A second cycle we’ve discovered is through hedgehog signalling and HIF. Hedgehog signalling is very important in developing organisms as we develop new tissues but also in tumours. What happens in tumours is that hypoxia, which we have shown increases HIF, which we have shown increases hedgehog, becomes a cycle also. So that hedgehog signalling produces desmoplasia, which is the fibrosis of tumours, and so particularly in a tumour… we have been studying pancreatic tumour, not necessarily breast cancer. But it’s applicable to all tumours so that when you have increased hedgehog signalling you get increased fibrosis. The stroma builds up and this in itself can block blood supply, it becomes a very fibrous mass of tumour, particularly pancreatic cancer but other tumours also experience fibrosis. This blocks blood supply and then this further increases hypoxia, which increases HIF, which increases more hedgehog signalling and desmoplasia.
The work we have done has shown that the tumour cells actually produce the hedgehog ligand, which is a protein which is secreted. This acts on fibroblasts and other cells in the stroma to increase the production of collagen, fibronectin and other components of the stroma which become fibrotic. Because of this we now have two cycles, both involving HIF, through glycolysis which self-perpetuates the increase in HIF and also through hedgehog signalling which, because it increases hypoxia, again will be a cycle whereby hedgehog signalling is further increased.

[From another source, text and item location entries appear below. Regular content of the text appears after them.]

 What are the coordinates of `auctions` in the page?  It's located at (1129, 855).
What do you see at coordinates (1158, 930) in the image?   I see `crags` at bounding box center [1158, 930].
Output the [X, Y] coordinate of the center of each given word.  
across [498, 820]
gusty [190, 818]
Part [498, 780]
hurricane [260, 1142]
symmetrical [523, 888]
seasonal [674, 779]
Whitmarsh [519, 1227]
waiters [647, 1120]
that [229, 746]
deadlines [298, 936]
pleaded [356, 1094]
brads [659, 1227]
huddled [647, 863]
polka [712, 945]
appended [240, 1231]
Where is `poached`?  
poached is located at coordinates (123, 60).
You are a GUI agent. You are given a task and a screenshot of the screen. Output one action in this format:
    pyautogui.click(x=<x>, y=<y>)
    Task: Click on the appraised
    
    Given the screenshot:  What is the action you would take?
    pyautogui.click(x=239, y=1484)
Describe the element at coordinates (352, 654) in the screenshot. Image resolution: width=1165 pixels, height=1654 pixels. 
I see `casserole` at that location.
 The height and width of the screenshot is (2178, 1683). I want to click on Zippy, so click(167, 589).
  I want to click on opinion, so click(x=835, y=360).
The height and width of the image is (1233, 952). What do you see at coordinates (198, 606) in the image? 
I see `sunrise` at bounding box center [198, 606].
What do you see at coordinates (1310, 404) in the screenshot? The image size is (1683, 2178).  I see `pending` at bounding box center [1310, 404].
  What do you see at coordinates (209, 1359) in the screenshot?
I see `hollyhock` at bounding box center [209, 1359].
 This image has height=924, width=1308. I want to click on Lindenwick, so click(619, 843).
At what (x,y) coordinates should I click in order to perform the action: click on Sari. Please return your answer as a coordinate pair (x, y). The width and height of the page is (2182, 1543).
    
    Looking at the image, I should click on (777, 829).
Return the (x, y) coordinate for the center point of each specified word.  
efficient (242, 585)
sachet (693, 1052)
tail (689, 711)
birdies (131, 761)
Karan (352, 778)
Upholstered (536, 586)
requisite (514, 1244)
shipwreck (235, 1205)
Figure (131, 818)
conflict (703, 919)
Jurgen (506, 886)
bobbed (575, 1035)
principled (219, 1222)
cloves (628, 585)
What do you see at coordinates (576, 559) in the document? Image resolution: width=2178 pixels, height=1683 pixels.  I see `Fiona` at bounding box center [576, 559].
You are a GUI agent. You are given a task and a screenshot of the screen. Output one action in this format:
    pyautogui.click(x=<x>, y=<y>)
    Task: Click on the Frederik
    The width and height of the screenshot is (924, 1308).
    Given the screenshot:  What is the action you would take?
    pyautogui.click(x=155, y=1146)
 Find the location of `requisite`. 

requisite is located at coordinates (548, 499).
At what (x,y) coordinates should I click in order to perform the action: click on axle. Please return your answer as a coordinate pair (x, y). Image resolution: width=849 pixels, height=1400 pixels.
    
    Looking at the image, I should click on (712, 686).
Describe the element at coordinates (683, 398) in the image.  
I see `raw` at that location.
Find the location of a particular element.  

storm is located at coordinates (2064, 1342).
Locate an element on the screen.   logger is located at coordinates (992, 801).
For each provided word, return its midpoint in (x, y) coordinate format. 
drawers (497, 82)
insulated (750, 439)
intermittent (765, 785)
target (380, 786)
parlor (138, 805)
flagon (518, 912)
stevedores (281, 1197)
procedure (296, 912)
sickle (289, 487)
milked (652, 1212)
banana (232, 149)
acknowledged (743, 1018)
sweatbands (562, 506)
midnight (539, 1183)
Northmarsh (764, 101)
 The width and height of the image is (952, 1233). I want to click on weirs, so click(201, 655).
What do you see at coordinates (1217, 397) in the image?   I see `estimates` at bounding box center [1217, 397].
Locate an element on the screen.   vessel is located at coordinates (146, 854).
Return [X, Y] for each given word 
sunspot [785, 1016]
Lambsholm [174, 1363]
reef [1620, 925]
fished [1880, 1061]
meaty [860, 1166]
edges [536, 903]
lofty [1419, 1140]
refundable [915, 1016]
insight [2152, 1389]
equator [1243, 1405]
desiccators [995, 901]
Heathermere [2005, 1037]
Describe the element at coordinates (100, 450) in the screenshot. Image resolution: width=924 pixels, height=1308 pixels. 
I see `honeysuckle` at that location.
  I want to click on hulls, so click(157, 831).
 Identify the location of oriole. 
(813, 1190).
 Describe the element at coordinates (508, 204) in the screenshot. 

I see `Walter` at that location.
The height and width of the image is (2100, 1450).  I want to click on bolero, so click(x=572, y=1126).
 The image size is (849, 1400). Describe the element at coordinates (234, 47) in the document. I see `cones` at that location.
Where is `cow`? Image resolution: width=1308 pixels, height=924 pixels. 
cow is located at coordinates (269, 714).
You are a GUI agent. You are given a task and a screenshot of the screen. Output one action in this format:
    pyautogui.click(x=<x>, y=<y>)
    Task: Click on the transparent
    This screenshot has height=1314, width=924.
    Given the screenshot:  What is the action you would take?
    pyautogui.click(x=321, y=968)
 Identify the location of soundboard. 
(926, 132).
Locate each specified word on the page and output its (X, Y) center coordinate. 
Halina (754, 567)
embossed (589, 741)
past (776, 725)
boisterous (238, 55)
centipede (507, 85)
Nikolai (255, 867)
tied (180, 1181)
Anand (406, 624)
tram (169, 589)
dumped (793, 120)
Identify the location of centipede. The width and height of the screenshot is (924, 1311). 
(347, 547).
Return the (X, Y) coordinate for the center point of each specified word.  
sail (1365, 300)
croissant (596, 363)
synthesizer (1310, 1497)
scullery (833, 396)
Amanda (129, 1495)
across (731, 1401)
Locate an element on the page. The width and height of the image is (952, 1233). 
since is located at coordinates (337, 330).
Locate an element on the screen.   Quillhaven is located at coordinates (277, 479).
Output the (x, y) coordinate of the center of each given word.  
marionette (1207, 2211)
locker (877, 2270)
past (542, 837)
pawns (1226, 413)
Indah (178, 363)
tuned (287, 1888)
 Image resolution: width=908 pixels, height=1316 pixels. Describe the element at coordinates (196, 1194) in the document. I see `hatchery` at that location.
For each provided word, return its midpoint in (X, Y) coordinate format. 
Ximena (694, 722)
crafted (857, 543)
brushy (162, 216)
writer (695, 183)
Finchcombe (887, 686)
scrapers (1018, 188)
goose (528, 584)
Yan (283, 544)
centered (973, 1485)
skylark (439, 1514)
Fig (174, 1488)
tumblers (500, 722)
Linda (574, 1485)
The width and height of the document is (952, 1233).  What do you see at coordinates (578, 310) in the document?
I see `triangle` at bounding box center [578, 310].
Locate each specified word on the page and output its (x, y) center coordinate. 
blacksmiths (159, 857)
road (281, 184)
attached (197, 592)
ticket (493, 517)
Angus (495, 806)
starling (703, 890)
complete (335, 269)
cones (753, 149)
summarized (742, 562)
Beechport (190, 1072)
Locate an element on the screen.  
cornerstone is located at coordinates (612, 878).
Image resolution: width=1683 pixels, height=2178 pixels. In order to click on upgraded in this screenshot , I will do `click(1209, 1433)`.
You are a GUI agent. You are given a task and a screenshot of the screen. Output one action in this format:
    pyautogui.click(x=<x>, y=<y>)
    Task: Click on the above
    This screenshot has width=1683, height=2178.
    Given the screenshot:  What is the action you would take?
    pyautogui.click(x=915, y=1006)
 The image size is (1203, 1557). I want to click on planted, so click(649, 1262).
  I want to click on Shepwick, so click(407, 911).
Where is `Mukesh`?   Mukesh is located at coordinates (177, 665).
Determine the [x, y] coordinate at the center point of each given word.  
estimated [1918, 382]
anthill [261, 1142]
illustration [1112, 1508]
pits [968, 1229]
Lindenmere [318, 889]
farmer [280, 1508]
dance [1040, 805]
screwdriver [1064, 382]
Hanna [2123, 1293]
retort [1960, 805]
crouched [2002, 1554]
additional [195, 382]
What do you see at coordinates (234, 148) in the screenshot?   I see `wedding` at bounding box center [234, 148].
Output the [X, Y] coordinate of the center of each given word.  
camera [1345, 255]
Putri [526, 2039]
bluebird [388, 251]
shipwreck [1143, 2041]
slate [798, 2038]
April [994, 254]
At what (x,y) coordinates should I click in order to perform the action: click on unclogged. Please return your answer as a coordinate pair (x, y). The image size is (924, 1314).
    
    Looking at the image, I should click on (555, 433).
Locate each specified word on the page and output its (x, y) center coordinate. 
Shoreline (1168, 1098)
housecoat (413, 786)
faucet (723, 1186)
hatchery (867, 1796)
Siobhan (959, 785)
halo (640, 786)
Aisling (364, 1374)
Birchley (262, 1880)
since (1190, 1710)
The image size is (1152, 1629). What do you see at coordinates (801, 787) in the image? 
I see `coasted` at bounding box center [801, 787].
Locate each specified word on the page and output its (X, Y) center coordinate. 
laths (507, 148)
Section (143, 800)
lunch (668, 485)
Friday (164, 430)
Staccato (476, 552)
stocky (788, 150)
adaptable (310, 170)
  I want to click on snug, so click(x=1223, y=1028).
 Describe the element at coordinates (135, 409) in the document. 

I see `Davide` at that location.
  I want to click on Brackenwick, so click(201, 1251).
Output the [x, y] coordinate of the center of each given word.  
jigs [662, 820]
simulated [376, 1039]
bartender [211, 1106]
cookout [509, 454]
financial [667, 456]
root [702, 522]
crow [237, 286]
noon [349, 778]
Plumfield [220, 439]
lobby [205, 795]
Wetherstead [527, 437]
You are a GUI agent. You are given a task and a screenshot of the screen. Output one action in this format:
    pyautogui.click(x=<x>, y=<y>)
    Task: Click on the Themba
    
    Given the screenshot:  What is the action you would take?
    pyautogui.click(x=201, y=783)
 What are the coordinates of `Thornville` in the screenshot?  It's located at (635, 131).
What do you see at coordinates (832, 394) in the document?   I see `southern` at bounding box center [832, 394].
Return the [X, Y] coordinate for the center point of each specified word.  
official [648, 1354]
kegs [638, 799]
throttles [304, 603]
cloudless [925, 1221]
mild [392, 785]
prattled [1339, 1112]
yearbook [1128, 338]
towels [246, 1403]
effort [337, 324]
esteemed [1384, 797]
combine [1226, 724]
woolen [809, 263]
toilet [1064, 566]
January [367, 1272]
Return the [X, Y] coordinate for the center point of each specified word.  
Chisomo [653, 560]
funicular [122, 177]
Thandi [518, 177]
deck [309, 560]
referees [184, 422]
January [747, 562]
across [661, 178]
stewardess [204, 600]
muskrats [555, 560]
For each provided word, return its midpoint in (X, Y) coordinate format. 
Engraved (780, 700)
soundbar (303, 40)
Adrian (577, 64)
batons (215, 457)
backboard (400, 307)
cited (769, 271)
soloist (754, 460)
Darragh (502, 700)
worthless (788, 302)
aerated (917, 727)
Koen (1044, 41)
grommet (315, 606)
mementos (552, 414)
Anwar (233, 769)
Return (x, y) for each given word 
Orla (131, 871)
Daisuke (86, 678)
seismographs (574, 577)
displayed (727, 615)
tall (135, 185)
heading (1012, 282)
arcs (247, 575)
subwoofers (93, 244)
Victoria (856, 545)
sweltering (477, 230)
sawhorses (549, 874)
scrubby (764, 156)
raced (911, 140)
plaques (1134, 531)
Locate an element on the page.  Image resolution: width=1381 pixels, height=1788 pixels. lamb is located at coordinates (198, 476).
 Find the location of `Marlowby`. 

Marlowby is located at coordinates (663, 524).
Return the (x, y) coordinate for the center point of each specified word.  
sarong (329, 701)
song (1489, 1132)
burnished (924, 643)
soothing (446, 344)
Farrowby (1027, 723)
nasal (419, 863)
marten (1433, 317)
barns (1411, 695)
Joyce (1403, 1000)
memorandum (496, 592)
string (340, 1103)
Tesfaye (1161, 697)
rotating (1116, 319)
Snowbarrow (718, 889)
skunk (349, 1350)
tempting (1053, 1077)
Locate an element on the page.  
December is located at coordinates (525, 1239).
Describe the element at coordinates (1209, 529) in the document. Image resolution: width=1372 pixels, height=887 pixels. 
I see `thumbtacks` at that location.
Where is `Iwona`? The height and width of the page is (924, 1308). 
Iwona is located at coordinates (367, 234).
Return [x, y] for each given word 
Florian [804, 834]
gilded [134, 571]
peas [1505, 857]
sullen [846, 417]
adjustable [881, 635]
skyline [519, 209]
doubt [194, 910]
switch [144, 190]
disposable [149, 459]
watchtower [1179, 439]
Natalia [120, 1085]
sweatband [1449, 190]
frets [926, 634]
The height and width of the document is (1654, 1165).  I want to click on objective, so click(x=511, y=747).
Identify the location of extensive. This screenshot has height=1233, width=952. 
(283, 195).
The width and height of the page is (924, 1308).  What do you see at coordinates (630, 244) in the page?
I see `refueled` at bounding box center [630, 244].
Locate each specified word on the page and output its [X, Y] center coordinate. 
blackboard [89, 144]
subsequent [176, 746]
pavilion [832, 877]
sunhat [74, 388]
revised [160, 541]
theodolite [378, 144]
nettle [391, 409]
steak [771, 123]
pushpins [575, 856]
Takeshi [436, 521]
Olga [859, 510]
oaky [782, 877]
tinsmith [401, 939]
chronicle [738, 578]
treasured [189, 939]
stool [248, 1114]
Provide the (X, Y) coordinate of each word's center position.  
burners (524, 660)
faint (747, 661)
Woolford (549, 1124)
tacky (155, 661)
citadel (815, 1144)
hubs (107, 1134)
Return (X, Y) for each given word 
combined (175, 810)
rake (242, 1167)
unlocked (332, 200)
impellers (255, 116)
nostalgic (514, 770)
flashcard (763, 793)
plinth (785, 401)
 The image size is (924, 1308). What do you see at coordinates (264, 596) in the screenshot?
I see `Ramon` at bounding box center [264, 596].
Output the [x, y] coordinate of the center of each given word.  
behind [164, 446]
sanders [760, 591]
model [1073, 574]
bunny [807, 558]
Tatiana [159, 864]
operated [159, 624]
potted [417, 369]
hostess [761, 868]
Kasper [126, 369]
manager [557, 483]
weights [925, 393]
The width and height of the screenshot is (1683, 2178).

One way to block this would be to use a HIF inhibitor and I actually show an experimental drug, actually, which is in phase I trial as well, but for us it’s an experimental drug, will actually block the hedgehog signalling and also the glycolysis. So this could be an approach to treating one of the key factors of tumours, that is the hypoxia and the fibrosis that develops from that. The drug is already in phase I trials, it’s a drug I developed but it’s being developed by a company and I’m not really involved in that aspect. But it is in phase I trials at the moment.
What is the end game for the patient?
It’s a new drug, it’s a new therapy, many tumours are hypoxic. You can select patients now by imaging who have hypoxic tumours and this would be a treatment, either this or any of the new drugs developed because of this would be a way of treating patients with hypoxic tumours. We could select patients and eventually we would hope this would be a personalised medicine approach for patients, just treating the tumours which are the most hypoxic.